Eindrücklich fanden auch Erzählungen über die vorkoloniale Geschichte des Landes Mali ihren Platz auf der Bühne. Diese Darstellungen erlaubte es, den Blickwinkel auf Migration einmal mehr zu verschieben. Die Kolonialmächte hätten damals mit Sicherheit nicht um Einreiseerlaubnis gefragt und auch nirgendwo Papiere ausgefüllt, sagte Elizaveta Khan von Inhouse e.V. in ihrem Vortrag “Welche Augenhöhe?”.

Es wurde schnell deutlich: es gibt nicht nur ein Narrativ um den Migrationsbegriff. Die Assoziationen, die er weckt, unterscheiden sich in Abhängigkeit dessen, wer sich wohin bewegt. Es gab viele Anstöße, die zum Nachdenken anregten. Je weiter die Veranstaltung fortschritt, desto mehr konnte die Tragweite des Themas erfasst werden. Ausgehend von der Konstruktion von Nationalstaatlichkeit kamen auch philosophische Fragen auf. Gibt es ein Recht, Rechte zu haben? Wie legen wir fest, was Gerechtigkeit ist? Und ist Augenhöhe in einer rassistisch strukturierten Welt überhaupt möglich?

In der Podiumsdiskussion, die den Redebeiträgen der Expert:innen folgte, hatte das Publikum die Möglichkeit, Fragen zu stellen. Das Angebot des offenen Austausches wurde von den Teilnehmenden gerne angenommen, und so kamen unterschiedliche Positionen an diesem Abend miteinander ins Gespräch. Manche teilten auch eigene Eindrücke und Erfahrungen der Situation in Westafrika oder ihrer eigenen Migrationsgeschichte.
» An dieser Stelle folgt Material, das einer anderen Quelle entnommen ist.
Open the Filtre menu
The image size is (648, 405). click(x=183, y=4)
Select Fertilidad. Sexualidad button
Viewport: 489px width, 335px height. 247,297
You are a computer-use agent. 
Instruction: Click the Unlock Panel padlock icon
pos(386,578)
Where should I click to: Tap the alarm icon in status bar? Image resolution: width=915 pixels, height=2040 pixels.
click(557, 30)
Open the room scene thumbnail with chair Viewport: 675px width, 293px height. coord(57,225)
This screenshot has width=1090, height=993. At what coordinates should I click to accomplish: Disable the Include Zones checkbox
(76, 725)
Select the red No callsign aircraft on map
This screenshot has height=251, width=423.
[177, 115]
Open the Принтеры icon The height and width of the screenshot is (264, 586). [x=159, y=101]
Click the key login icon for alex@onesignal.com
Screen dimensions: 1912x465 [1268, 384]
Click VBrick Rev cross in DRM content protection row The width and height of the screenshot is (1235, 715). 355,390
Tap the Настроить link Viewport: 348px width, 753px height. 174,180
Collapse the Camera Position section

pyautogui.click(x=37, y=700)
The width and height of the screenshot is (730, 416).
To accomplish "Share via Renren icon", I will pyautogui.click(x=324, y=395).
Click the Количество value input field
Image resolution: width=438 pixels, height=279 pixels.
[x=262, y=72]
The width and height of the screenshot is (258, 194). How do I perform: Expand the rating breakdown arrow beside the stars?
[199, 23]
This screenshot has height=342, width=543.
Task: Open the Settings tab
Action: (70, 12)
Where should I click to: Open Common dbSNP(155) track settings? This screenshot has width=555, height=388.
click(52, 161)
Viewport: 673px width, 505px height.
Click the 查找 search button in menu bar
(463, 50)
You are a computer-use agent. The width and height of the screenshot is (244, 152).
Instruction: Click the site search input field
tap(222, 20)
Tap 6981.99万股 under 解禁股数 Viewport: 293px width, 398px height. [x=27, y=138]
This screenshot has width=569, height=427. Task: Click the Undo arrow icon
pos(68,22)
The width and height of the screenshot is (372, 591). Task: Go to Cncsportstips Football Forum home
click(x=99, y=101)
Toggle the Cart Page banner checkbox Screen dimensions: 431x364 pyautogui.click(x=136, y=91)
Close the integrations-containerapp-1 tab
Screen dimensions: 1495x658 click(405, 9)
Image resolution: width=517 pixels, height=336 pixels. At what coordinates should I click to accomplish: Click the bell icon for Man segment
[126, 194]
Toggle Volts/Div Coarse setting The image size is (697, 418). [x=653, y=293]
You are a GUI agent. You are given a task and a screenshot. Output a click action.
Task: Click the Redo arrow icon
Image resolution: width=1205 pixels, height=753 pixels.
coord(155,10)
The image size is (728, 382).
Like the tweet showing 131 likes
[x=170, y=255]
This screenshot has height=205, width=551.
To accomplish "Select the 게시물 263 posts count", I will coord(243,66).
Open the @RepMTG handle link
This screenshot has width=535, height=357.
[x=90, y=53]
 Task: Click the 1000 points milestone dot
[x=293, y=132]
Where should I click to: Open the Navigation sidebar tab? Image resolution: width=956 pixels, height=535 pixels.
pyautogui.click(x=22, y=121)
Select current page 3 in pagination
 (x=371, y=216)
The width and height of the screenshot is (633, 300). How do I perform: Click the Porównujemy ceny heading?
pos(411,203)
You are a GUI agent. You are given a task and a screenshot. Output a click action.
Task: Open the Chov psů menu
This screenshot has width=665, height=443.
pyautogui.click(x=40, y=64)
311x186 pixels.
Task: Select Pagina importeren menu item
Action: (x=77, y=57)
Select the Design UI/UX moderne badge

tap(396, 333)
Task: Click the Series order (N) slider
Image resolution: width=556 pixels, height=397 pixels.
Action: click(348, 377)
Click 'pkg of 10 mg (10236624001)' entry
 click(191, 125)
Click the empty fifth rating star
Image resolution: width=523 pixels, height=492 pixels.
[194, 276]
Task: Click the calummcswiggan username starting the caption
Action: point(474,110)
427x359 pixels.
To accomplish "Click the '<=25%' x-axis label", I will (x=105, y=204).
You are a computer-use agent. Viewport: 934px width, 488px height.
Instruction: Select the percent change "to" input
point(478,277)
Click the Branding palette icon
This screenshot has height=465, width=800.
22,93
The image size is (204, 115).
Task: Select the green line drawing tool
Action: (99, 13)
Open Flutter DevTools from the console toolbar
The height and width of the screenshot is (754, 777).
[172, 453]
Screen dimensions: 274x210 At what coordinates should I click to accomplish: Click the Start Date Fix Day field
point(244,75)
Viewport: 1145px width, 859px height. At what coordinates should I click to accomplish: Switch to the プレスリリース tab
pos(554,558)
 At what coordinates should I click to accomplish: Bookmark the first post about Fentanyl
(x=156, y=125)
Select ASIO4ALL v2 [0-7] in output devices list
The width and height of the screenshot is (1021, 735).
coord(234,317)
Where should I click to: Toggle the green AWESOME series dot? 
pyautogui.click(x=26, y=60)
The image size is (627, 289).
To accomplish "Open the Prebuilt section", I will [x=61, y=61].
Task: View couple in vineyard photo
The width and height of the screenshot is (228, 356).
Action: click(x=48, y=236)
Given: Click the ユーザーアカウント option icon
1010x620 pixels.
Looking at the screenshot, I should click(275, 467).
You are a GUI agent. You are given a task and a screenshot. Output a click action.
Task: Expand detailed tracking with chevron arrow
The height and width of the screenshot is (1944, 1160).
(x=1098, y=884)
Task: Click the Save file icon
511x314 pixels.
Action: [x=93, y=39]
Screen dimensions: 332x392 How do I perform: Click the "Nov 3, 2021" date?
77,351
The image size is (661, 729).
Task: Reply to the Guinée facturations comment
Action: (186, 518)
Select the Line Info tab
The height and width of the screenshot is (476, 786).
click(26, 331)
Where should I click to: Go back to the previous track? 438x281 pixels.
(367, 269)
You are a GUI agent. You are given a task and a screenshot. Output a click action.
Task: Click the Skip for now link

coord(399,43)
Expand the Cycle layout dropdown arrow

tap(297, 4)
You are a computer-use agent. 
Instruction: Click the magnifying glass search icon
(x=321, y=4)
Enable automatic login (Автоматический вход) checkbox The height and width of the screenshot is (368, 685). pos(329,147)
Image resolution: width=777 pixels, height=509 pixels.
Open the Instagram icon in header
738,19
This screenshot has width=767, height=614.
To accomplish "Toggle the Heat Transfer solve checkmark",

Auch die Frage, welche Konsequenzen und Verantwortlichkeiten sich aus dem Gehörten für Akteur:innen in Politik und Entwicklungszusammenarbeit ergeben, wurde kritisch diskutiert.  

Es gab aber nicht nur ernste Inhalte an diesem Tag. Comedienne Ayan Ali sorgte zwischendurch für eine kurze Auflockerung und brachte das Publikum wieder zum Lachen. Und nachdem die Gäste sich am Ende des offiziellen Teils am reichhaltigen Buffet mit westafrikanischen Spezialitäten gestärkt hatten, luden die Beats von DJane Burcu zum Tanzen ein.

Durch die vielseitigen Beiträge konnten die Teilnehmenden an diesem Tag ein Verständnis für die Komplexität und Multidimensionalität der Situation in Westafrika bekommen und Impulse für einen Perspektivwechsel in der entwicklungspolitischen Zusammenarbeit mitnehmen.

Der Tag stand ganz im Sinne der Vernetzung und des Austausches und die Möglichkeit des Gespräches wurde bis weit in den Abend von vielen Teilnehmenden angenommen. Durch die hier entstandene Vernetzungsplattform, können migrantische und heimische Akteur:innen aus Politik, Zivilgesellschaft und Wirtschaft zukünftig gemeinsam tätig werden. Wir sind zuversichtlich, dass sich der, durch die Veranstaltung geförderte, Austausch über das Projekt hinweg nachhaltig etabliert, um so zu einer sensibleren entwicklungspolitischen Zusammenarbeit beizutragen.

Wir bedanken uns bei der Interkulturellen Promotorenstelle Migrafrica und House of Resources für die Kooperation, bei unseren Förderinnen, der Stadt Köln und der Aktion Neue Nachbarn, für ihre Unterstützung.